Despite this, Crowley Robbery – or ‘Robbery Squad’ as they were still referred to in rank-and-file parlance – were highly valued by most CID officers, who saw them as an elite outfit. Headed up by the highly decorated Detective Inspector Kathy Blake and, in the short time they’d been operating from out of Robber’s Row, already responsible for taking down a number of high-profile blaggers, Lucy in particular had been fascinated that the fabled bunch of thief-takers were suddenly working only a couple of floors overhead.
Not that she wasn’t nervous in their presence, even with Beardmore by her side.
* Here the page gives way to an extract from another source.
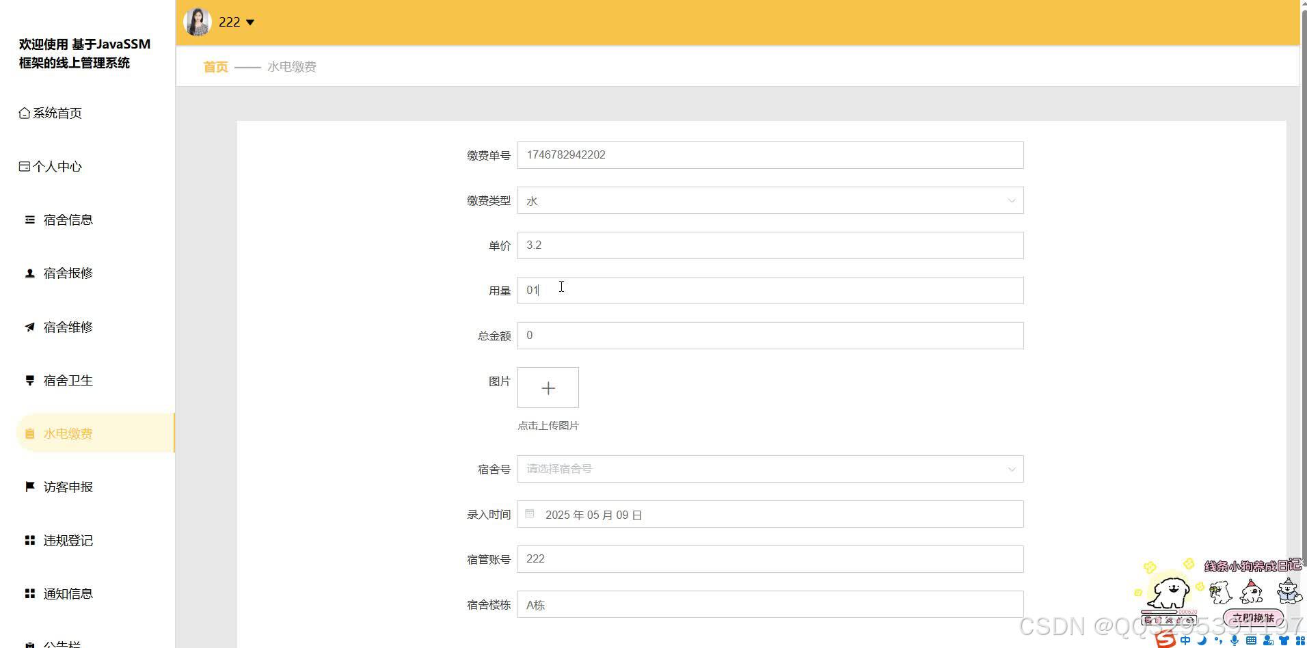The width and height of the screenshot is (1307, 648).
Task: Click the 首页 breadcrumb link
Action: (214, 66)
Though she’d passed various Squad members in the station corridors and the canteen, this was the first time she’d been up close to them, particularly to their mythical leader, whose desk she and Beardmore now stood in front of, though she also felt vaguely surprised. Lucy had half been expecting a policewoman with DI Blake’s reputation to be a real hard-bitten toughie. But in fact, she was attractive and looked rather refined. She was also surprisingly young. Lucy was thirty-one, but she doubted DI Blake was more than a year older than her, if that. In addition, she was short – perhaps no more than five-six, whereas Lucy was five-eight. She had long, honey-blonde hair, which she wore in a ponytail, and was ‘peaches and cream’ pretty, with a dusting of freckles and intense green eyes. In fact, DI Blake’s unblinking, laser-like gaze was something Lucy had heard about before; even the most rugged customers were said to have struggled to meet it during interrogation.
However, that intense gaze was now directed downward as she rifled through the heap of documentation that Stan Beardmore had brought up from CID.
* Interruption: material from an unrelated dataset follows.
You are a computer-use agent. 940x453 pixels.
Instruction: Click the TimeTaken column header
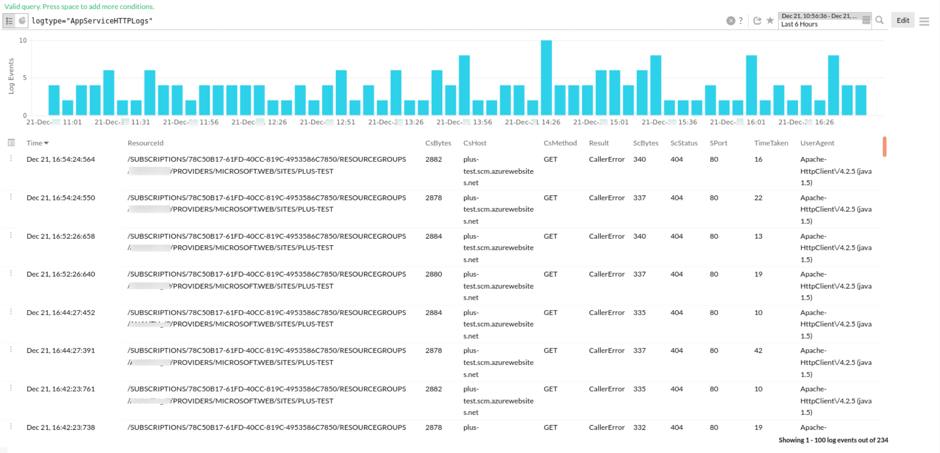[x=770, y=143]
Lucy glanced around the Robbery Squad office, while she waited. It was a big room, which had been put to lots of different uses in the past, but currently was cluttered with desks, tables, filing cabinets, VDUs and whiteboards covered in scribble, its walls adorned with paperwork and pictures. One thing she noticed in particular was an entire section of room that appeared to have been cordoned off with workbenches. Two detectives were currently in conflab there, discussing a series of blown-up CCTV screen-grabs pasted onto a Perspex screen and apparently depicting an armed robbery in progress: two figures in khaki fatigues and stocking masks were unloading money bags from a G4S security van on a shopping centre forecourt. The security staff lay face down, and were covered by two other masked figures, one wielding a pickaxe handle, the other a sawn-off shotgun.
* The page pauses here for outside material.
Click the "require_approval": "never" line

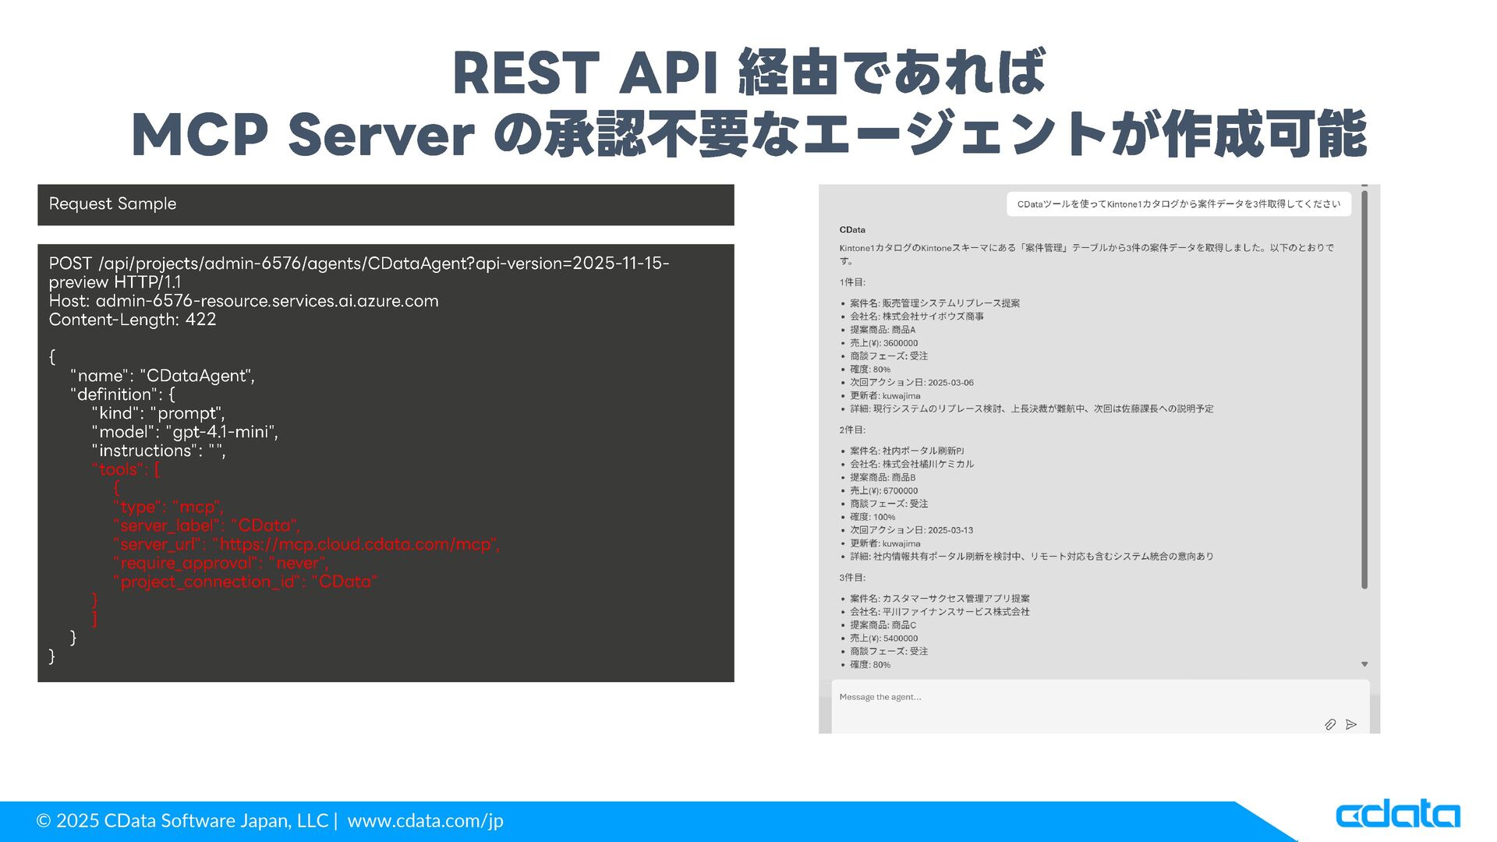[221, 563]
DI Blake’s desk was at the opposite end of the room from this, set against the wall, to an extent lost among the desks belonging to the bulk of the lower ranks, and certainly no larger or grander. However, one thing that was different was the wall behind it, on which a series of large square photographs had been pasted in seven orderly rows. Each one depicted a face, the bulk of them ugly and brutish – clearly the headshots of known criminals, one or two of whom Lucy thought she recognised straight away – but approximately half of them defaced by a big red X, which had been drawn in vivid marker-pen, and with some vigour.
It fleetingly distracted Lucy from DI Blake herself. But not for long. While most of her team wore casual gear – jeans, sweat-tops, trainers and the like – the DI was almost formally attired in a neat grey skirt-suit, pearl blouse and heels. She tapped her pen on the desk as she checked through the last few pages that Beardmore had supplied her with.
‘Do you trust your informant, DC Clayburn?’ she suddenly asked.
‘I suppose so, ma’am,’ Lucy replied.